I regularly find current time series (in particular, tools) and I was surprised to find that rollmean noticeably faster than rollapply , and that align = 'right' methods are faster than rollmeanr wrappers.
How did they reach this speed? And why do you lose some of this when using the rollmeanr() wrapper?
Some background: I used rollapplyr(x, n, function(X) mean(X)) , however recently I have done some examples using rollmean . The docs suggest rollapplyr(x, n, mean) (note without the function part of the argument) uses rollmean , so I didn't think there would be a big difference in performance, however rbenchmark found noticeable differences.

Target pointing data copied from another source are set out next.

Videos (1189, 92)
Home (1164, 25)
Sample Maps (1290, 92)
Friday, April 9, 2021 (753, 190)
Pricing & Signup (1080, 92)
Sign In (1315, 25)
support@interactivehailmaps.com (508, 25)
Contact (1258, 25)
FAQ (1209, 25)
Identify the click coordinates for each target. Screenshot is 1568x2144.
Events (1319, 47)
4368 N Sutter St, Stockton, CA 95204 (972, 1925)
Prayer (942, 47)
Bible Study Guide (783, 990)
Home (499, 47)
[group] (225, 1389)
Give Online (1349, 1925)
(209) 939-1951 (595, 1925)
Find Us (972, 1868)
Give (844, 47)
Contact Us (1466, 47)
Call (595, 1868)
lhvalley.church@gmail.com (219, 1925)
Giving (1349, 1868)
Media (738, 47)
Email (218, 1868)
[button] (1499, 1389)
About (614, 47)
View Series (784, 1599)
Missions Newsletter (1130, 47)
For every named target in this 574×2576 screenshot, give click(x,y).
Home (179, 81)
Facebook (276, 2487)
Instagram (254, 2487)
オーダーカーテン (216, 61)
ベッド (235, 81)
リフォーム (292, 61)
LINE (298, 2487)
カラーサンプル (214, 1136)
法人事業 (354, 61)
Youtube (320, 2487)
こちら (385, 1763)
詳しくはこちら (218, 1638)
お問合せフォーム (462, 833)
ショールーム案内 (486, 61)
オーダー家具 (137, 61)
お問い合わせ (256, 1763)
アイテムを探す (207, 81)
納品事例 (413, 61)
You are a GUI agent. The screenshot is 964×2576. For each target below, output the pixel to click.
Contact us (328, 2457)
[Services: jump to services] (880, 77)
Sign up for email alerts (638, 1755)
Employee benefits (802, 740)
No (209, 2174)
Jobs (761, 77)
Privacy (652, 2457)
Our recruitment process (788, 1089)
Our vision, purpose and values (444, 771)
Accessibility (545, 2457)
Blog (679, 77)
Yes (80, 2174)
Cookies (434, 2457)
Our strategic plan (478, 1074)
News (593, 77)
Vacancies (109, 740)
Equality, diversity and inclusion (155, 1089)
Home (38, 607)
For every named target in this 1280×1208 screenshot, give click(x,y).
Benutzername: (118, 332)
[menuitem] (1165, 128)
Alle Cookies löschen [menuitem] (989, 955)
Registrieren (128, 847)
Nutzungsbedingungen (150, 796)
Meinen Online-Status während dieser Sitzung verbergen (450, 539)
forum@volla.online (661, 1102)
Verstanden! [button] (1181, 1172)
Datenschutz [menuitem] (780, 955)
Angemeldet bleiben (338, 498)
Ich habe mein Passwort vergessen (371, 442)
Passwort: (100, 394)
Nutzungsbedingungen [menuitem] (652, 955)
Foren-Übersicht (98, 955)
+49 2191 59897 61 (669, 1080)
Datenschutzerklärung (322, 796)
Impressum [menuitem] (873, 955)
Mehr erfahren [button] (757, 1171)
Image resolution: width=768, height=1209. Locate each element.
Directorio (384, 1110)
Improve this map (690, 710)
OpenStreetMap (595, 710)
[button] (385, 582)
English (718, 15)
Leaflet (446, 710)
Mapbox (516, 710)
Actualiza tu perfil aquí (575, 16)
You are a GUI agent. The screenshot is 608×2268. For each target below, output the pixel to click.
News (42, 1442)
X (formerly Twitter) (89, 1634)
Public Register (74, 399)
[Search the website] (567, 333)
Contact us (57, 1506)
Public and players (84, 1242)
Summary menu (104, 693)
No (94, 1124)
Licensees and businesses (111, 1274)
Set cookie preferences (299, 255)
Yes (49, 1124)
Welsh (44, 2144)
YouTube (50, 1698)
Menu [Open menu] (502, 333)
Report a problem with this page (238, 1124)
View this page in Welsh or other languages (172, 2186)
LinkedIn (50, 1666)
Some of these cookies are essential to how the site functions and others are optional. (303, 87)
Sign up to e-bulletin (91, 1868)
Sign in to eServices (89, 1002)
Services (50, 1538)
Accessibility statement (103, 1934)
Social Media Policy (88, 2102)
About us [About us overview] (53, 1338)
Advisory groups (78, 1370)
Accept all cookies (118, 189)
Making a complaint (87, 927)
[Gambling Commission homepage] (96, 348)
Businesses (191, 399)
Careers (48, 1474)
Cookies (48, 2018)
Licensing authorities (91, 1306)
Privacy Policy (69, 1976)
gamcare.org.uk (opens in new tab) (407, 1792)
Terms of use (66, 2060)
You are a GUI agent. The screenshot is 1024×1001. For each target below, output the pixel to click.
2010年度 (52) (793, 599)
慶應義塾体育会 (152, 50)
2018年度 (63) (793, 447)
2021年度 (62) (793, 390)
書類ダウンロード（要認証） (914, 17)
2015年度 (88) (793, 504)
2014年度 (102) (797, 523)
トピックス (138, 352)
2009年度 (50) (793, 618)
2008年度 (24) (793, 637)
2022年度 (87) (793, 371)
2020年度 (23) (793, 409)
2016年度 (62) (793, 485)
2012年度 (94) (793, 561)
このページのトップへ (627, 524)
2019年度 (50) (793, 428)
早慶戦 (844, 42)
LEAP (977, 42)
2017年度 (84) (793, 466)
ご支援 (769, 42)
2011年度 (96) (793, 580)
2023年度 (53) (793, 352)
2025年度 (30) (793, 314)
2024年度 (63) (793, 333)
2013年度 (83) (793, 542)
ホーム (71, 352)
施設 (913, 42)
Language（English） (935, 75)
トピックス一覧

require(zoo) require(rbenchmark) x <- rnorm(1e4) r1 <- function() rollapplyr(x, 3, mean) # uses rollmean r2 <- function() rollapplyr(x, 3, function(x) mean(x)) r3 <- function() rollmean(x, 3, na.pad = TRUE, align = 'right') r4 <- function() rollmeanr(x, 3, align = "right") bb <- benchmark(r1(), r2(), r3(), r4(), columns = c('test', 'elapsed', 'relative'), replications = 100, order = 'elapsed') print(bb)
I was surprised to find that rollmean(x, n, align = 'right') was noticeably faster - and ~ 40 times faster than my approach rollapply(x, n, function(X) mean(X)) .
test elapsed relative 3 r3() 0.74 1.000 4 r4() 0.86 1.162 1 r1() 0.98 1.324 2 r2() 27.53 37.203
The difference seems to increase as the size of the dataset grows. I only resized x (to rnorm(1e5) ) in the above code and repeated the test, and there was an even bigger difference between these functions.
test elapsed relative 3 r3() 13.33 1.000 4 r4() 17.43 1.308 1 r1() 19.83 1.488 2 r2() 279.47 20.965
and for x <- rnorm(1e6)
test elapsed relative 3 r3() 44.23 1.000 4 r4() 54.30 1.228 1 r1() 65.30 1.476 2 r2() 2473.35 55.920
How did they do it? In addition, is this the best solution? Sure, it's fast, but is there an even faster way to do this?
(Note: in general, my time series are almost always xts objects - is this important?)